Requiem

Ich werde sie alle töten. Das ganze Clübchen. Töten.
Alles wird sich verändern. Die Prioritäten werden neu verteilt werden müssen. Zumindest für eine Weile. Ich bin keine Illusionistin, ich werde den Untergang dieser verfehlten, scheinheiligen Gesellschaft nicht aufhalten können, das ist mir klar. Ich will es auch gar nicht erst versuchen. Das Zeitalter der kollektiven Selbstverblendung ist bereits zu gefestigt. Mein brachialer Eingriff in den Alltag einiger weniger wird daran nichts ändern.

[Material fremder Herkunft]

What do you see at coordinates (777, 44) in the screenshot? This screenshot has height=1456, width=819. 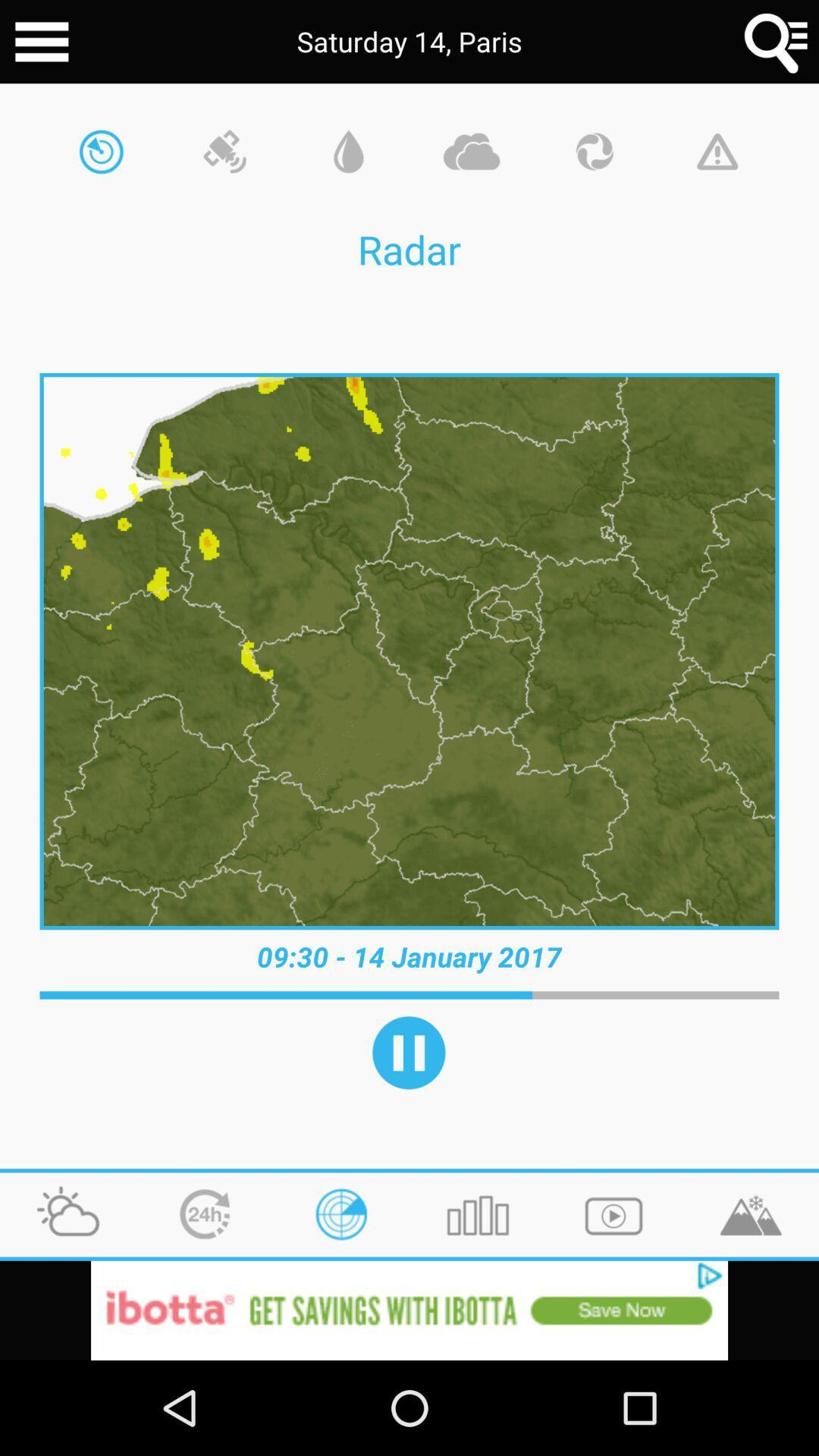 I see `the search icon` at bounding box center [777, 44].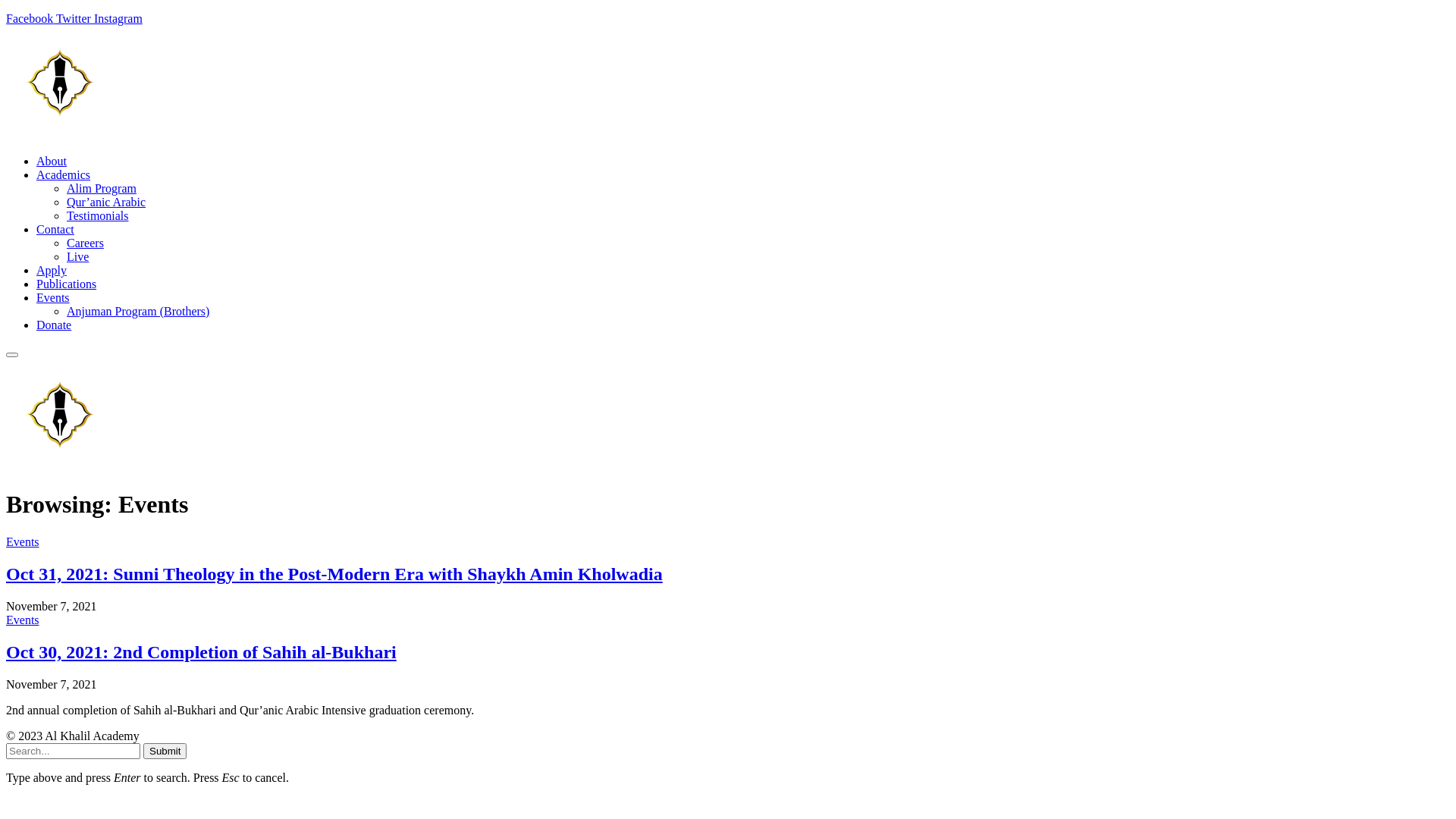  Describe the element at coordinates (22, 620) in the screenshot. I see `'Events'` at that location.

Und trotzdem – für ein paar Wochen wird der Boden, auf dem all die angenehmen Seichtigkeiten des Lebens gezüchtet werden, gehörig wanken. Dann werden die sonst so bevorzugten luftleeren Themen in unserem Büro wie Kalorienzählen und Nagelfeiltechniken, oder die schreckliche Zuspitzung unerträglicher Intrigen im Marienhof mal hinten anstehen. Dann wird das aufgeregte Wispern über das Casting neuer talentfreier Möchtegernhüpfdohlen oder die Analyse zweifelhafter “Experten” über das Fehlverhalten einer englischen Journalistin beim Versuch endlich einen Macker abzukriegen der sie heiraten will, kurzzeitig verstummen. Niemand wird dann noch damit zu beeindrucken sein, dass man seit Wochen nur Salat und Tee zu sich nimmt, zur Belohnung jetzt aber wieder in die Hose hineinpasst, die vor der Geburt von Luca Sebastian Konstantin oder Anabel Lisa Sofia wie eine Eins saß.

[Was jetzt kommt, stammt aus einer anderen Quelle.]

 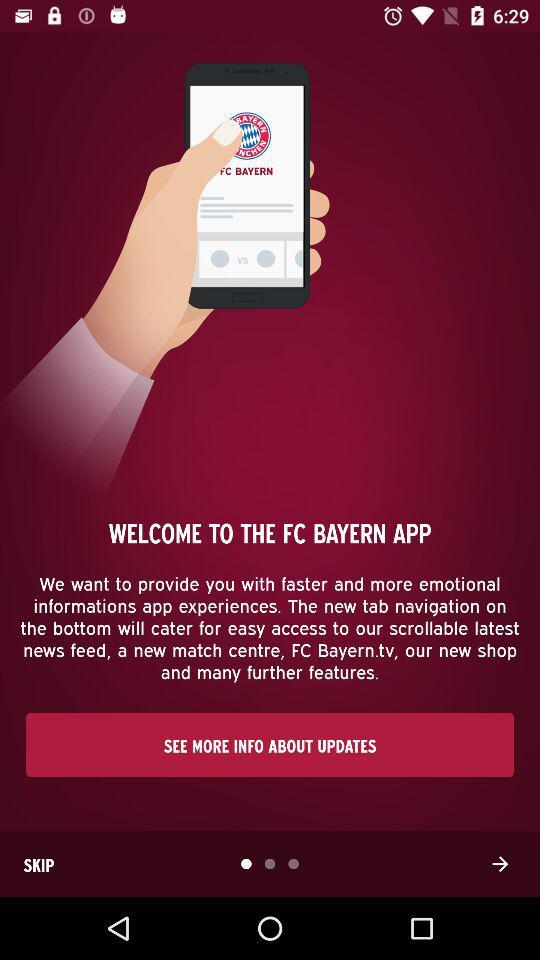 What do you see at coordinates (270, 743) in the screenshot?
I see `see more info item` at bounding box center [270, 743].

Für ein paar Tage werden die Übriggebliebenen ihre kleinen geschminkten Mündchen zu nichts anderem als zu verzweifelten Schluchzern und schockiertem Gebrabbel wie: Oh Gott ... wie schrecklich ... Ich stand direkt daneben ... Das viele Blut! ... öffnen können.

Ich werde das nicht mehr erleben. Die letzte Kugel in der Pistole ist für mich bestimmt – wohlgemerkt nachdem ich mindestens einmal nachgeladen habe! Ich möchte nicht länger in dieser Welt existieren, in der geistiger Tiefgang wie eine Krankheit bekämpft wird, in der das Fernsehen unser Leben vordiktiert, und jeder Einzelne inzwischen tatsächlich daran glaubt, dass dort die Realität stattfindet! Tim sagt uns, was uns schmeckt, und Enie weiß, welche Farbe unsere Wände haben sollen. Bei Günter eignen wir uns fingiertes Halbwissen für imponierende Sprüche über die griechische Mythologie an, und wenn wir in Schwierigkeiten geraten, hauen Lenßen und Partner uns wieder raus.
Kann mir mal einer sagen was das soll? Wozu hat die Evolution uns dieses etwas mehr als ein Kilo schwere Stück Schwammmasse in den Schädel gelegt, wenn wir es über die Jahre hinweg bewusst abtöten mit flimmernden Pseudowirklichkeiten und fehlender Denkinitiative? Ich will nicht mehr länger dahinvegetieren zwischen all diesen Blendern und Selbstbetrügern, Simulanten und Blindgängern unserer Gesellschaft! Vor allem nicht zwischen diesen unbewohnten, mehr oder weniger gut gestylten Hüllen von Tippsen und Kaffeekocherinnen, deren Lebensinhalt aus dem Tratschen über die besteht, die grade nicht da sind, die sich den Finger in den Hals stecken, um schlank zu sein, und Bücher über Moppel-Ichs und Emanzen am Herd lesen. Ich kann deren Nähe einfach nicht mehr ertragen!